Katya smiles and shakes her head.

“I never expected you to give me anything in return. I didn’t expect  _ anything _ from you. It was the only thing I knew how to do.” She looks down, and it takes Trixie a moment to realize she looks embarrassed. She doesn’t know what to say, so she just leans her head against Katya’s shoulder for a moment. Then she sits up very straight again.

“Have you ever… exchanged gifts before?” she asks, choosing her words carefully.

“I have. Not often; there aren't that many of us, and only ever with women, and not actually to procreate. But yes.”

Trixie nods. “Right.”

“Is that okay?” Katya asks haltingly, finally looking at Trixie again.

“Of course!” she shrieks, startling herself with the volume. “Of course it’s okay,” she adds more quietly. “I have too.”

Katya bumps her elbow into Trixie’s bicep and grins. “I know, I’ve read your books.”

“Oh, shut up!”

Katya just laughs, and Trixie smiles down into her lap.

"It's… kind of a relief," she says after a moment.

"Why?"

"I don't want-- the concept might be different for me than it is for you. I wouldn't want to start anything you don't fully understand," Trixie explains carefully. 

“Trixie,” is all Katya replies.

“What?”

“We have spent a lot of time talking about sex,” she explains with fond exasperation.

“I know, but that doesn’t mean you’ve had sex before or that you’re interested in having it now,” Trixie presses out in one breath.

With a smile, Katya takes Trixie’s hand in hers again. The cool skin against her own always makes Trixie feel calmer.

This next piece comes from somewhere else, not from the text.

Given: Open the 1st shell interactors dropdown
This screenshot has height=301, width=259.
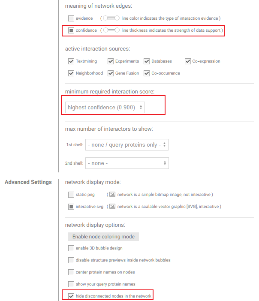Looking at the screenshot, I should click(127, 144).
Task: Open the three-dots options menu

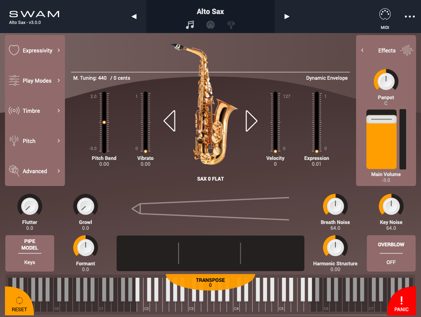Action: (409, 17)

“I’m not a child, Trixie. You’re not taking advantage of me. It’s sweet that you’re so careful, but you have to trust me to tell you what I want and what I  _ don’t _ want.” She raises their joined hands to her mouth, and kisses Trixie’s knuckles.

“I  _ do _ trust you,” Trixie is quick to clarify.

As if to put that to the test, Katya gets up, and pulls Trixie up by her hand. She takes two steps back into the water, their arms stretching between them, and she looks at Trixie expectantly. She steps forward to meet Katya, getting a smile in response. Katya tugs on her hand, and Trixie comes close enough that Katya can kiss her. She deepens it beyond the sweet, reassuring kiss Trixie had expected, and Trixie puts her arms around Katya’s neck as she relaxes into it. When they finally pull apart, Katya’s hands feel warm on her hips. They’ve been touching Trixie’s skin long enough to adjust.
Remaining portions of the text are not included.